__Work request__
What is needed is each line of the data below that holds the string "computer".

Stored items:

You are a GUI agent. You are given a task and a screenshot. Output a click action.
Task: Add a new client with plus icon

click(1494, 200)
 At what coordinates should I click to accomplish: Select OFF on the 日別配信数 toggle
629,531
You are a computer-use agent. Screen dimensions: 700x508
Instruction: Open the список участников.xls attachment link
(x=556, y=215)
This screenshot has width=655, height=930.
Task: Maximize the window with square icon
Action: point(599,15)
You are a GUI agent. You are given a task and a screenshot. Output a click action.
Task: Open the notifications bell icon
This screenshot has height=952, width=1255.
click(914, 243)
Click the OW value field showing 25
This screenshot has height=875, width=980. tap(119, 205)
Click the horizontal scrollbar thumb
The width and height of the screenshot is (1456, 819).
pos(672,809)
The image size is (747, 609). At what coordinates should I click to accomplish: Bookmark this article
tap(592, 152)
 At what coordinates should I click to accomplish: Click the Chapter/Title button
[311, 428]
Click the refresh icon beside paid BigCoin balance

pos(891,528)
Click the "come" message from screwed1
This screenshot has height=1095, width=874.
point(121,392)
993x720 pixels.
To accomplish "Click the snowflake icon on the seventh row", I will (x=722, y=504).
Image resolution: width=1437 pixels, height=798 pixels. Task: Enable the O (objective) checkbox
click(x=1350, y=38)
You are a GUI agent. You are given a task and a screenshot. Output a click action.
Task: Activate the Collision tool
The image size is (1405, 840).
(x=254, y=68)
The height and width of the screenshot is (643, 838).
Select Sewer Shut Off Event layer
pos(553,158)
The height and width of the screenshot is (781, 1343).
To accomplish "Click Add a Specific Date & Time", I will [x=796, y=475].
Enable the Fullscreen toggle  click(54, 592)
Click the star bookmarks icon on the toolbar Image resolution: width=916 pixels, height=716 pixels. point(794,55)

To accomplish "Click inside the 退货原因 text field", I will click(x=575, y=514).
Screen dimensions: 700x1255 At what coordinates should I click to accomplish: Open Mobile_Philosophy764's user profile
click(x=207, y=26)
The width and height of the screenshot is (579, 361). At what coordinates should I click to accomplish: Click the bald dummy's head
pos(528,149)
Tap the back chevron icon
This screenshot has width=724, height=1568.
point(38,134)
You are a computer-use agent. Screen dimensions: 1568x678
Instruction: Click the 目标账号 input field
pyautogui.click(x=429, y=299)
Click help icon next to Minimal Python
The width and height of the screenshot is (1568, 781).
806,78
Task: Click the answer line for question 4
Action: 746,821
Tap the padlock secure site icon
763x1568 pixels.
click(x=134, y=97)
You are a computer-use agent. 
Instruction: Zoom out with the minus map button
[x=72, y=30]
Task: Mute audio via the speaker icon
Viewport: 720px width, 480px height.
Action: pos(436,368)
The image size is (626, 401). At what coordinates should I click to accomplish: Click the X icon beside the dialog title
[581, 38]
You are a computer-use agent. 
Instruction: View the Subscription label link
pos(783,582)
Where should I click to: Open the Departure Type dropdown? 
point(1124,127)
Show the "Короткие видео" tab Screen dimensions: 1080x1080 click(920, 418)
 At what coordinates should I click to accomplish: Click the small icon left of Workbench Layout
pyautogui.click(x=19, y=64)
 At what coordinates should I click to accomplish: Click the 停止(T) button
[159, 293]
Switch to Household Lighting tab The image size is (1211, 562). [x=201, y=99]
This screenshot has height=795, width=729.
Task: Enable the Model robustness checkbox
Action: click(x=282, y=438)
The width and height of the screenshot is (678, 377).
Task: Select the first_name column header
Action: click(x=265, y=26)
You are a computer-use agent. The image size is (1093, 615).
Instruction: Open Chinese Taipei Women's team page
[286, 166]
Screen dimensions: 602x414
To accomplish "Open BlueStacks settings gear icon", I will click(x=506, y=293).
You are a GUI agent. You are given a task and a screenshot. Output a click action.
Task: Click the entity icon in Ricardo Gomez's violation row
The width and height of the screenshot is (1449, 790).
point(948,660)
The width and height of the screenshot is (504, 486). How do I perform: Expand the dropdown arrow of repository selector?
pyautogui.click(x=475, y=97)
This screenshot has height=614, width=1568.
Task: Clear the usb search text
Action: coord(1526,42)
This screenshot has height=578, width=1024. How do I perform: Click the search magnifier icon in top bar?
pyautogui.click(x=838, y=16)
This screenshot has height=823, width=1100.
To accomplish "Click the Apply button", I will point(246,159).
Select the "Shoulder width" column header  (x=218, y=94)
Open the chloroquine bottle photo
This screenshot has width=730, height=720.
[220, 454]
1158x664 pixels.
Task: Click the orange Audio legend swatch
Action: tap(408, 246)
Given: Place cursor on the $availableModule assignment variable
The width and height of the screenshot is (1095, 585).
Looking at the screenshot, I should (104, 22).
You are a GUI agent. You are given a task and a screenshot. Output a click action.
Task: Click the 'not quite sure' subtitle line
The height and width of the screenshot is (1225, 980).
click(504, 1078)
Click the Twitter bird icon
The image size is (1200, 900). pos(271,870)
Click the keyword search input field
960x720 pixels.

__Written answer__
You are a computer-use agent. Screen dimensions: 700x508
You are a computer-use agent. Screen dimensions: 1568x678
You are a computer-use agent. 
You are a computer-use agent. 
You are a computer-use agent. The image size is (1093, 615).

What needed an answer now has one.